INSTRUCTION 1 –
Please copy the Johnson's Beach thread word for word, from "## LUNDY (Aug" up to and including "was a blast.".
INSTRUCTION 2 –
In the Johnson's Beach thread, how long did Drone82 fight the 50'' redfish before landing it?

EXTRACT TO READ –
# Johnson's Beach 4/20 and 4/21



## Drone82 (Jun 22, 2009)

Went out this weekend hoping to catch a shark. Put 4 lines in the water using cut mullet. My buddy got a bite, and while he was reeling in, so did I. As soon as I set the hook, the fish started running and took 3/4 of my line! I was worried because it was on my surf rod that had 10lb mono with a small circle hook. Hadn't counted on hooking a submarine on that pole! He got his in, around 38'' redfish. I fought my monster for 45 minutes, babying it the whole time. It ran me 100 yards down the beach and back before I finally landed this sucker! 50'' redfish, 65 lbs. The pictures really don't do it justice. Also got 2 small bullsharks that night. Best night in a long time for us! 

Sunday night was a complete opposite! 2 catfish and one bluefish.


----------



## LUNDY (Aug 23, 2012)

congrats on the nice fish! 65 lbs?


----------



## Drone82 (Jun 22, 2009)

Yep! Sucker was heavy! Never in my life have a caught a red that big. It was a blast.


----------



## HighCotton (Oct 2, 2007)

Well done, sir! Might be just a bit heavy on your lbs, though ... 30#'s? Good fish by any account. Thanks for the report.


----------



## Drone82 (Jun 22, 2009)

Lol, maybe a tad. It was a beast for sure!


----------



## MoganMan (Feb 24, 2013)

That's a red! I need to start surf fishing for those suckers, they put our bob syke reds to shame


----------



## Drone82 (Jun 22, 2009)

I had NEVER caught a red in the surf before Sat night. Guess I made up for it all in one fish!


----------



## MoganMan (Feb 24, 2013)

Seems like it! I have only caught one red in the surf so far and it fought like a champ even though it was only 35 inches


----------



## J0nesi (Jun 22, 2011)

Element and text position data
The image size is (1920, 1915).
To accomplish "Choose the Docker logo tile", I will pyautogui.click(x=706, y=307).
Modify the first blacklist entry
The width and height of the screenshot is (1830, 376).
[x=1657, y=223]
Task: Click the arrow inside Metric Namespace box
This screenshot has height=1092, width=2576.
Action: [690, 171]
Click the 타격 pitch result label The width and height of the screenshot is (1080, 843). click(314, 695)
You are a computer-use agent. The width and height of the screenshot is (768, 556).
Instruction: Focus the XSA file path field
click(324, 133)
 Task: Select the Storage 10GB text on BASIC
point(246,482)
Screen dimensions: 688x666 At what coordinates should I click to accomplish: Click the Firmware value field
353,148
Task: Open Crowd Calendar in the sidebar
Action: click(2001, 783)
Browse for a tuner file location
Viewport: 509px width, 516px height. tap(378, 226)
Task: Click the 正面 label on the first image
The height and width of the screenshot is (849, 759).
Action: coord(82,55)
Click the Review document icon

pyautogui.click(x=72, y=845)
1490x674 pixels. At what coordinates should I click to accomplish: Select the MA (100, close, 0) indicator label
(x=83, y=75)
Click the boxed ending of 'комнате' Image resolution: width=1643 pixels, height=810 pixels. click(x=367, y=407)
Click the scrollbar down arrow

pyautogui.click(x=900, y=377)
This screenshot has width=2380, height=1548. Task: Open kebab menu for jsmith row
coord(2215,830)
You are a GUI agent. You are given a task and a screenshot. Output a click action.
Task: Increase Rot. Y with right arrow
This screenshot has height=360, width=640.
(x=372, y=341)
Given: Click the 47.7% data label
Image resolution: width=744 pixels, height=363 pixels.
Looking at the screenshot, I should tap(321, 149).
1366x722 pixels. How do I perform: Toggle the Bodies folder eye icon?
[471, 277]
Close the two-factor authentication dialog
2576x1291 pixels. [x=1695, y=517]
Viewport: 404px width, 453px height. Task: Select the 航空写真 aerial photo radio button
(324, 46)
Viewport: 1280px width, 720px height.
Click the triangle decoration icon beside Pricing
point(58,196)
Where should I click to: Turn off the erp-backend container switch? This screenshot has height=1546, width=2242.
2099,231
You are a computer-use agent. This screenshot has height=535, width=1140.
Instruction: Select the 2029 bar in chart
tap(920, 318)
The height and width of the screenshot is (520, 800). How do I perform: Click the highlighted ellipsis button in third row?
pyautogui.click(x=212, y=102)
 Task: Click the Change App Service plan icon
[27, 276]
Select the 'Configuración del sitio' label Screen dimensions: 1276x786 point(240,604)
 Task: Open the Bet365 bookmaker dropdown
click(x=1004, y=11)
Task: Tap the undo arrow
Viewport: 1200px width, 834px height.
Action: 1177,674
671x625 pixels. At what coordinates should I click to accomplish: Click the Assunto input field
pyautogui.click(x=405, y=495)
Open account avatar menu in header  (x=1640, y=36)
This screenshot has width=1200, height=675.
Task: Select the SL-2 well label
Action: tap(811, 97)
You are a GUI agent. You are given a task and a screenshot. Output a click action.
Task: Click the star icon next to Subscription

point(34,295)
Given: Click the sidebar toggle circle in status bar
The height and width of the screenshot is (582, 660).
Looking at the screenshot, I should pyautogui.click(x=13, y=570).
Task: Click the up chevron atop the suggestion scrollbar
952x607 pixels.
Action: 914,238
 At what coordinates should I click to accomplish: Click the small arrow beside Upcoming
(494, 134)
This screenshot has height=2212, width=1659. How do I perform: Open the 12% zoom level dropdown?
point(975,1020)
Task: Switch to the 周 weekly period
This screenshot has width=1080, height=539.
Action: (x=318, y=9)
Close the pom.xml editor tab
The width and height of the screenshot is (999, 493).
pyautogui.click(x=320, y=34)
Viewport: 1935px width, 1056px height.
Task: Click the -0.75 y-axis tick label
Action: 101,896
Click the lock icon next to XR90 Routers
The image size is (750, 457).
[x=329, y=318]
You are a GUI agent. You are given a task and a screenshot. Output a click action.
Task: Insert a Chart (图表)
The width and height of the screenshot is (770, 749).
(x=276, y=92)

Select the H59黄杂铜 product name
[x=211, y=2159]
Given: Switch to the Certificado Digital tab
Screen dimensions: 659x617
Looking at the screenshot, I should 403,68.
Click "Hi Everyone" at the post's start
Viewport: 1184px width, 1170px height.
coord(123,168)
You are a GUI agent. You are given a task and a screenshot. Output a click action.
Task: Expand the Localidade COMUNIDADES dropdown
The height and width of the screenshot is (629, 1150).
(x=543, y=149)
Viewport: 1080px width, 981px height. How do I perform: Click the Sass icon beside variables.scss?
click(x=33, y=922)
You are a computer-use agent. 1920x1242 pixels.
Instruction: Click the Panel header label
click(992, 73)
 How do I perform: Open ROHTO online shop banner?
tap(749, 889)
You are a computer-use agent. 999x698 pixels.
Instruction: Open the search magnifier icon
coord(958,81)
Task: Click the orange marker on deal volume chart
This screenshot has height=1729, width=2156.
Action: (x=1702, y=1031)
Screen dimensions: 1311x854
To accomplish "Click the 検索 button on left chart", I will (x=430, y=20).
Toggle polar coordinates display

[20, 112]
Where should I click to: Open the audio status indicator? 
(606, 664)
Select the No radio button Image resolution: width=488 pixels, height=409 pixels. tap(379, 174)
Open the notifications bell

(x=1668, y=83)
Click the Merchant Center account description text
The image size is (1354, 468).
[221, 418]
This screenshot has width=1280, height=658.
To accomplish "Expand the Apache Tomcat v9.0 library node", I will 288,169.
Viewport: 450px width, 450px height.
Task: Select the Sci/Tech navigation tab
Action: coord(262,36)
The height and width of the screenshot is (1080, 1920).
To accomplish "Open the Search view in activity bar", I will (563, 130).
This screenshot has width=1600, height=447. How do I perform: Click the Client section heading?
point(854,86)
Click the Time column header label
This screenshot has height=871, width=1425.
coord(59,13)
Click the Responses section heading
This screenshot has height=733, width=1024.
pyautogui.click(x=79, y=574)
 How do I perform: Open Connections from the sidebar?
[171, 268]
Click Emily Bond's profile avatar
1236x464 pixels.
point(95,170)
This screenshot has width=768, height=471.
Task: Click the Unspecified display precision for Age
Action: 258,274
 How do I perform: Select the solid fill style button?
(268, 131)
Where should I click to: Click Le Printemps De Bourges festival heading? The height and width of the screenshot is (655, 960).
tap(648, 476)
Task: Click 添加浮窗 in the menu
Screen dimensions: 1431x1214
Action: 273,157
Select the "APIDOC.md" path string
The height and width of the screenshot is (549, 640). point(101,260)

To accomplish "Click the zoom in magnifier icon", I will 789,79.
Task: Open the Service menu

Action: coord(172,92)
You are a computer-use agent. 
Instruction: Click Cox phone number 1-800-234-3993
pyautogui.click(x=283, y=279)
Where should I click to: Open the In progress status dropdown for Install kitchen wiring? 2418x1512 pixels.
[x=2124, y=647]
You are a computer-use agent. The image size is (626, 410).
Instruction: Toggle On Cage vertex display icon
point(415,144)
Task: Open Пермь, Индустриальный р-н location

TASK OUTPUT 1 –
## LUNDY (Aug 23, 2012)

congrats on the nice fish! 65 lbs?


----------



## Drone82 (Jun 22, 2009)

Yep! Sucker was heavy! Never in my life have a caught a red that big. It was a blast.

TASK OUTPUT 2 –
45 minutes.